HOW TO COMPLETE THIS TASK:
Write out all of the entries, matching the original exactly.
(ENTRIES PROVIDED begins)
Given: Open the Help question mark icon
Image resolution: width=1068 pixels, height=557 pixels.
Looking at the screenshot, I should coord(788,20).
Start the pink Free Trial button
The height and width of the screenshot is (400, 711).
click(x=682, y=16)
(ENTRIES PROVIDED ends)
ANSWER BOX:
Given: Open the Help question mark icon
Image resolution: width=1068 pixels, height=557 pixels.
Looking at the screenshot, I should coord(788,20).
Start the pink Free Trial button
The height and width of the screenshot is (400, 711).
click(x=682, y=16)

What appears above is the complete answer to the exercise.